Friday, February 20, 2009

Outstanding Science Questions at Io

Eric posted a few comments yesterday which provided a great suggestion for a blog post. What are the outstanding science questions that remain following Galileo and New Horizons? Can these questions be answered by the Jupiter Europa Orbiter (and Io Volcano Observer)? While better understanding Io's potential habitability by native lifeforms is certainly not one of them, there are at least five I can list here.

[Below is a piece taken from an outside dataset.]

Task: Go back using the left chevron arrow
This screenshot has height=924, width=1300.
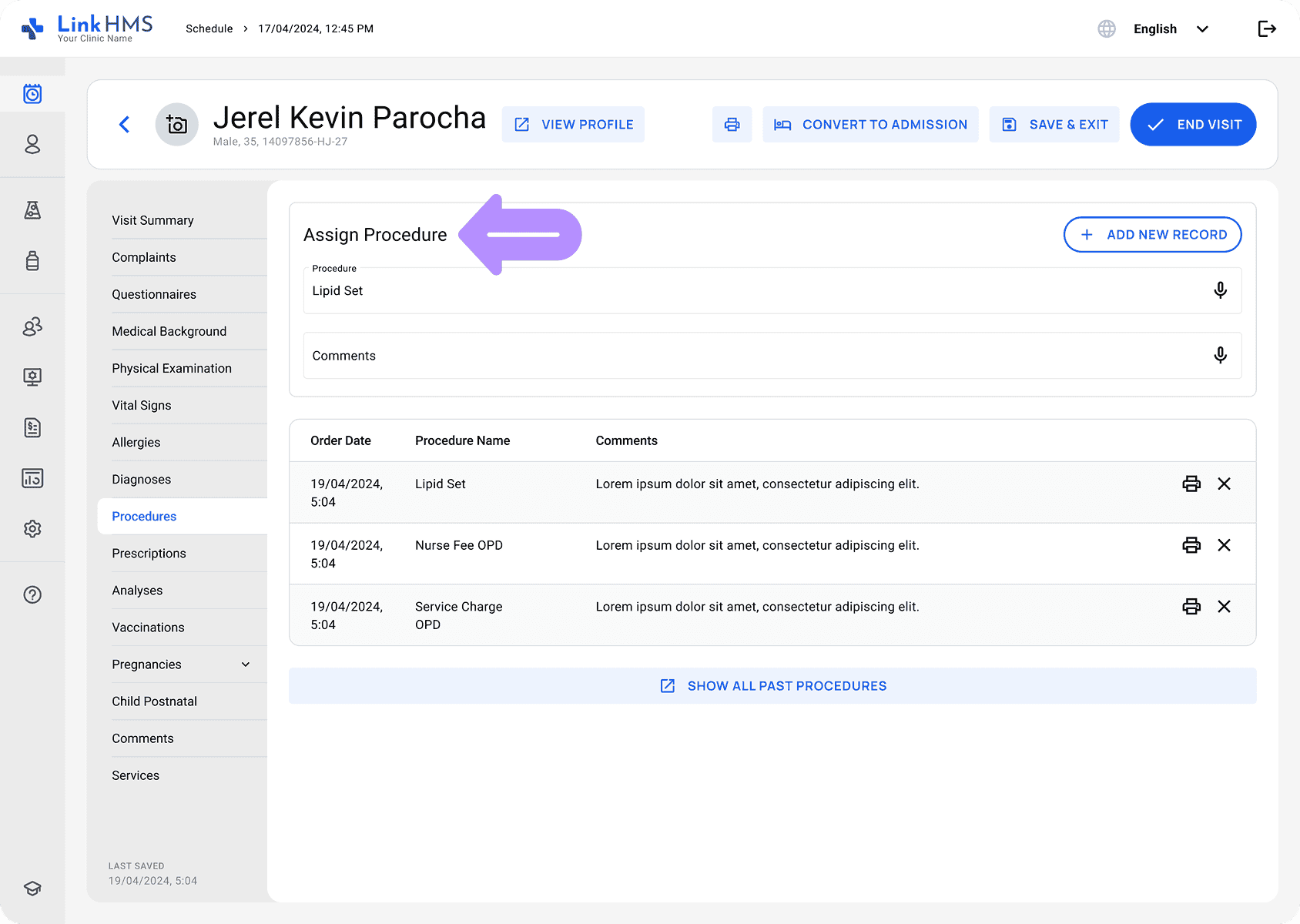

Before I do that, I want to point out Van Kane's post on his blog giving some of his closing thoughts on the Flagship mission selection. He pointed to my last post on how the selection of Europa as the target for that mission might effect the Io Volcano Observer and noted that the instruments could be more finally tuned to better answer questions at Io. That idea has crossed my mind. If the cost of IVO can't be brought in line with the Discovery mission cost cap, one potential alternative is to submit beefed up versions of some of IVO's instruments, particularly RCam and the Thermal Mapper, for the JEO Instrument Announcement of Opportunity. RCam's radiation-hard color push-broom camera could be just as effective at observing small-scale features on Europa as it could for determine eruption temperatures on Io. Additional bandpasses on Thermal Mapper compared to the Thermal Imager in JEO's model payload could also be useful for Jupiter on JEO. However, you do still lose the spatial coverage that would be provided by IVO, which would help it be more robust against variability in Io's volcanic activity. For example, what if Amirani was inactive in the mid-2020s?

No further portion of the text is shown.